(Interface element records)

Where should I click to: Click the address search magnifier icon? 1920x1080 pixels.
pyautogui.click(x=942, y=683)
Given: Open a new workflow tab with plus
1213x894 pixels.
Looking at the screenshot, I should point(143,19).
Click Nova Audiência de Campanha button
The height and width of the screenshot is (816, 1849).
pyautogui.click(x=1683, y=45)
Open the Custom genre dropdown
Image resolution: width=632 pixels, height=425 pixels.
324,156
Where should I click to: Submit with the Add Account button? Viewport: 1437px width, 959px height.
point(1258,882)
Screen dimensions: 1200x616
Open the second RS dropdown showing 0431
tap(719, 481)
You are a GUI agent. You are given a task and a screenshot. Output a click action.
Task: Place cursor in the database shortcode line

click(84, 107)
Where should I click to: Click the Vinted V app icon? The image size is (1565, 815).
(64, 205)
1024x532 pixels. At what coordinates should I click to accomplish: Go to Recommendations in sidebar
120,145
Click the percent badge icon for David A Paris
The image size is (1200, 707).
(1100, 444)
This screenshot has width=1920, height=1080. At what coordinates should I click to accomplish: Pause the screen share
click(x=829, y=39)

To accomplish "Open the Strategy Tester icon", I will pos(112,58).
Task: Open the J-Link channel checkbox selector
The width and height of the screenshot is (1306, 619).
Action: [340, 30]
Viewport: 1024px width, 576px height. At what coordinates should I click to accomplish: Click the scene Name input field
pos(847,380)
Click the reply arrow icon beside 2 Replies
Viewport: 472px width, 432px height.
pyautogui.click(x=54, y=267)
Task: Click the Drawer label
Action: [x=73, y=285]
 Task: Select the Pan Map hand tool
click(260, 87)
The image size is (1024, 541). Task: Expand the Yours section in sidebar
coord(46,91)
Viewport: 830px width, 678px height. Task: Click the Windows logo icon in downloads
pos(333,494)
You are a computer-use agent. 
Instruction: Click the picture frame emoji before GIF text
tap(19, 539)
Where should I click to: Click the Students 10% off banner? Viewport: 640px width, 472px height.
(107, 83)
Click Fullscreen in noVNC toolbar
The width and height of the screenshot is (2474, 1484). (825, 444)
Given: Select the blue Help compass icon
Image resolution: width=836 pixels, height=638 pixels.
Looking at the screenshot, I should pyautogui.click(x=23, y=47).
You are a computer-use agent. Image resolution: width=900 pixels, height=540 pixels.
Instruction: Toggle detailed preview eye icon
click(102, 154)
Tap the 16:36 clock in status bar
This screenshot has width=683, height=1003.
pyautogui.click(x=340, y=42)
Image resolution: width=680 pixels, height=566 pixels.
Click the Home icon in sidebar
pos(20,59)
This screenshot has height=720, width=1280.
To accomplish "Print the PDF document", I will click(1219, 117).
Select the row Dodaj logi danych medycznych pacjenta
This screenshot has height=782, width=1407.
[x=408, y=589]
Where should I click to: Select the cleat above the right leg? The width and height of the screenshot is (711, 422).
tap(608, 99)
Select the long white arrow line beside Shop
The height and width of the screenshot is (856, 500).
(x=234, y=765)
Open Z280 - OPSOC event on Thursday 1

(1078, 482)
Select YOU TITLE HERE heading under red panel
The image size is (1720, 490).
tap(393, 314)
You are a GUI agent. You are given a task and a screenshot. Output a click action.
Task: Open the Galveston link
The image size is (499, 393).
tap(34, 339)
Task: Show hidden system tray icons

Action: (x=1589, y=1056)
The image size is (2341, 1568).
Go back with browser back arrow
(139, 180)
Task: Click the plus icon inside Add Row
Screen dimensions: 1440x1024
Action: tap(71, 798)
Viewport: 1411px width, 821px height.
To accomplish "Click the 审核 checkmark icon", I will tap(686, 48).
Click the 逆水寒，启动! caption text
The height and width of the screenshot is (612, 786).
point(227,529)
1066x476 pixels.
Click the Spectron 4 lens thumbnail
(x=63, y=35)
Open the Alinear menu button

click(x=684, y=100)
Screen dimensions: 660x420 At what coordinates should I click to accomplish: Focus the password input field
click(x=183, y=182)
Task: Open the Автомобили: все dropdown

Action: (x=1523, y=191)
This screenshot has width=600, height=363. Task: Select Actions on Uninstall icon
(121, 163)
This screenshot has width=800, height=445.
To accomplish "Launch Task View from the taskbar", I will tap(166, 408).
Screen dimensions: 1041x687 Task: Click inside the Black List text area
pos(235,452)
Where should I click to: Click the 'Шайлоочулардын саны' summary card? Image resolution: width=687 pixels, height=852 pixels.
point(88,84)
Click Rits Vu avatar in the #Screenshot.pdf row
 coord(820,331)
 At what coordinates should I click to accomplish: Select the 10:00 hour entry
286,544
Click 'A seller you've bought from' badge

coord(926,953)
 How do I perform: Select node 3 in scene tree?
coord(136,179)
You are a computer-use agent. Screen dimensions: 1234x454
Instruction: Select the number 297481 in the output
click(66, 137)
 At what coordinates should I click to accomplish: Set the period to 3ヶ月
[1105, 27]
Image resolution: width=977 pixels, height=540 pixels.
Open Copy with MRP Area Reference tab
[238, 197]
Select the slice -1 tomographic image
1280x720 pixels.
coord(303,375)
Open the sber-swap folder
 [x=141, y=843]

_What the task requires_. Please give the part of the listing above that opens with the line containing "1066x476 pixels." and closes with the line containing "coord(926,953)" as a Markdown table with the columns Row (a running number) and Line, leaving out blank lines.

_Solution to this problem_.
| Row | Line |
|---|---|
| 1 | 1066x476 pixels. |
| 2 | Click the Spectron 4 lens thumbnail |
| 3 | (x=63, y=35) |
| 4 | Open the Alinear menu button |
| 5 | click(x=684, y=100) |
| 6 | Screen dimensions: 660x420 At what coordinates should I click to accomplish: Focus the password input field |
| 7 | click(x=183, y=182) |
| 8 | Task: Open the Автомобили: все dropdown |
| 9 | Action: (x=1523, y=191) |
| 10 | This screenshot has width=600, height=363. Task: Select Actions on Uninstall icon |
| 11 | (121, 163) |
| 12 | This screenshot has width=800, height=445. |
| 13 | To accomplish "Launch Task View from the taskbar", I will tap(166, 408). |
| 14 | Screen dimensions: 1041x687 Task: Click inside the Black List text area |
| 15 | pos(235,452) |
| 16 | Where should I click to: Click the 'Шайлоочулардын саны' summary card? Image resolution: width=687 pixels, height=852 pixels. |
| 17 | point(88,84) |
| 18 | Click Rits Vu avatar in the #Screenshot.pdf row |
| 19 |  coord(820,331) |
| 20 |  At what coordinates should I click to accomplish: Select the 10:00 hour entry |
| 21 | 286,544 |
| 22 | Click 'A seller you've bought from' badge |
| 23 | coord(926,953) |